▶ _EXERCISE REQUIREMENTS_: What lines of the data below hold "agent"? Show them.

▶ _SOURCE DATA_:
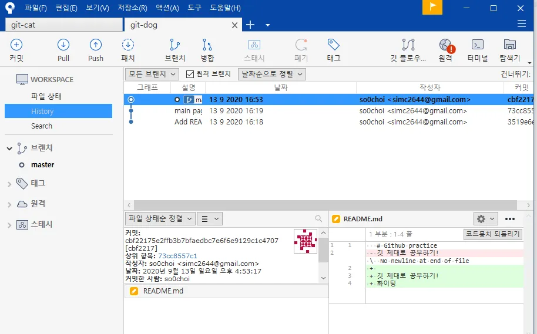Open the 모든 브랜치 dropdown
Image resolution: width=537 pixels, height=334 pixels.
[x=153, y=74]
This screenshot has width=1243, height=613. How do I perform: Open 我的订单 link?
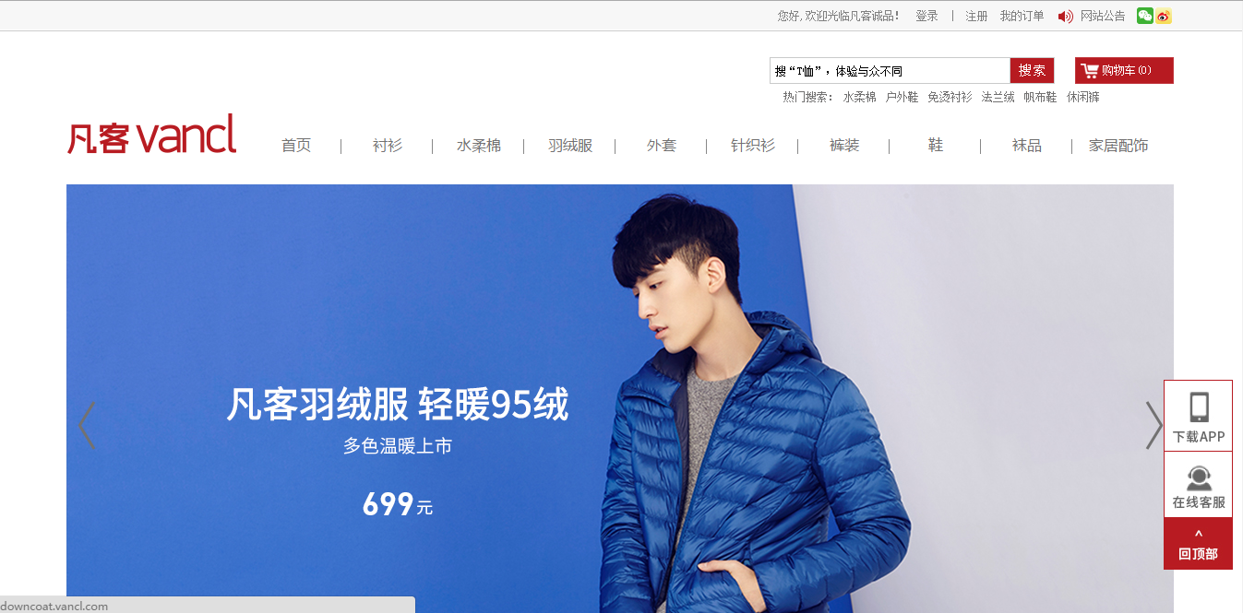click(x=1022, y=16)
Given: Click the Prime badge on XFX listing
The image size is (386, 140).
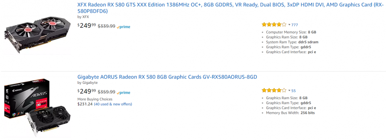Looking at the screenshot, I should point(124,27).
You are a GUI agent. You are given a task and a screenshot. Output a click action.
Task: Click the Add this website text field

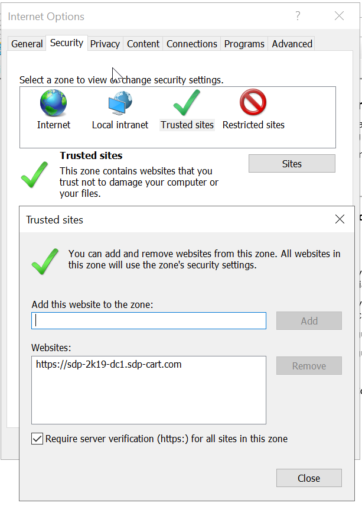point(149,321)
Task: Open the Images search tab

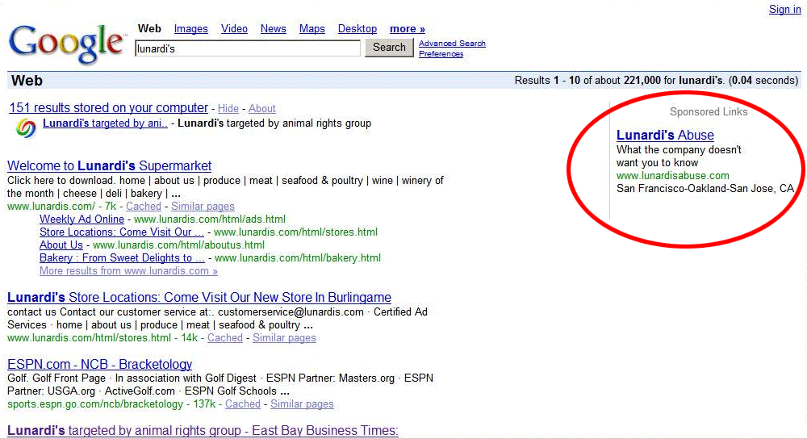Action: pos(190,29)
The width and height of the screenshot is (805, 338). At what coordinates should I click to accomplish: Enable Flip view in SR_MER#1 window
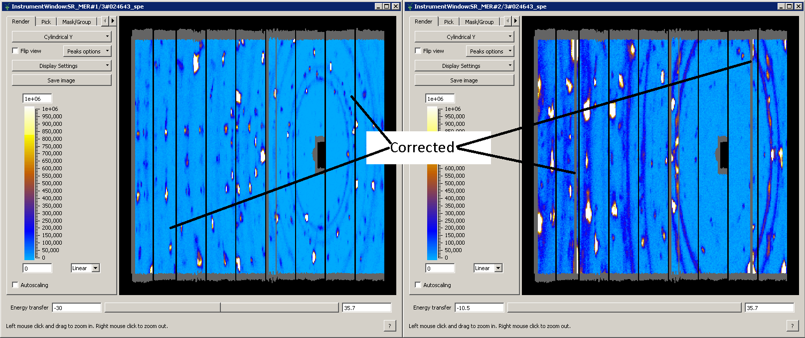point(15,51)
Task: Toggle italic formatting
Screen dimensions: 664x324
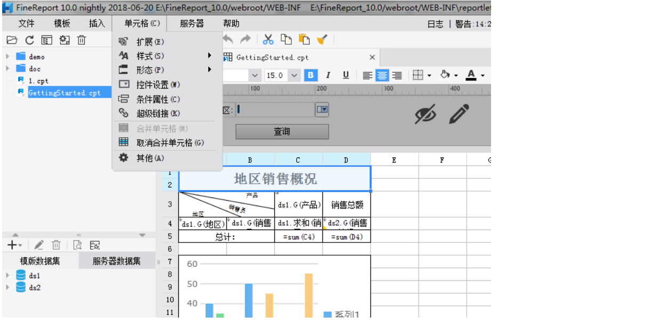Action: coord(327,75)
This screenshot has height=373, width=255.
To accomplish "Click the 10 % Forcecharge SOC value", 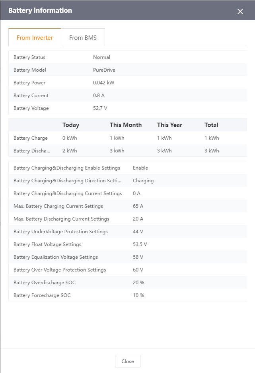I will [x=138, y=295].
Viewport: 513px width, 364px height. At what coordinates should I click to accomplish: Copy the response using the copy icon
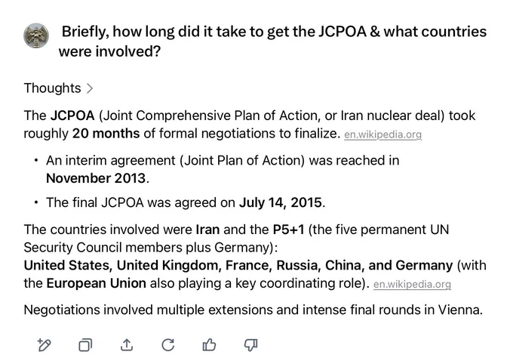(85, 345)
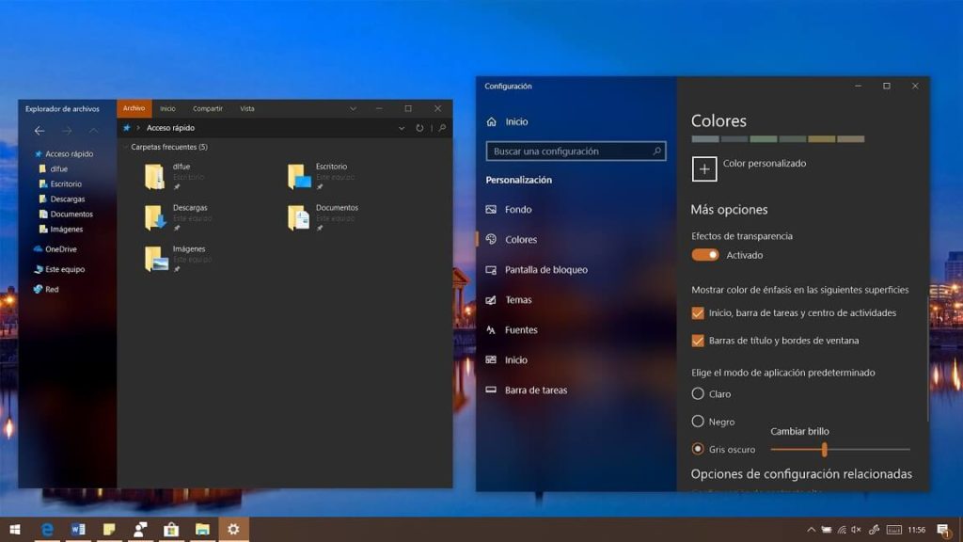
---
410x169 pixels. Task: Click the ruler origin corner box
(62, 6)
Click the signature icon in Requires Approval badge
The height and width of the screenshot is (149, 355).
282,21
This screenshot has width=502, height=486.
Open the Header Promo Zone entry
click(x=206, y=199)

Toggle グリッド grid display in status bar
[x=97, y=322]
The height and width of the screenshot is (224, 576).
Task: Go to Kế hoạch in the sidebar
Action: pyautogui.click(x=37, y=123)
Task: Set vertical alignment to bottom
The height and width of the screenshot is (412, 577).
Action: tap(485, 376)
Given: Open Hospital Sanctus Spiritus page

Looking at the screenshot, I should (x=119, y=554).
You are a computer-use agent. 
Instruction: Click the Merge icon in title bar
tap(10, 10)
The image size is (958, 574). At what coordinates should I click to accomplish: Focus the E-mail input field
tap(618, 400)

▶ _TASK OUTPUT_:
You are a GUI agent. You are given a task and a screenshot. Output a click action.
You are a computer-use agent. 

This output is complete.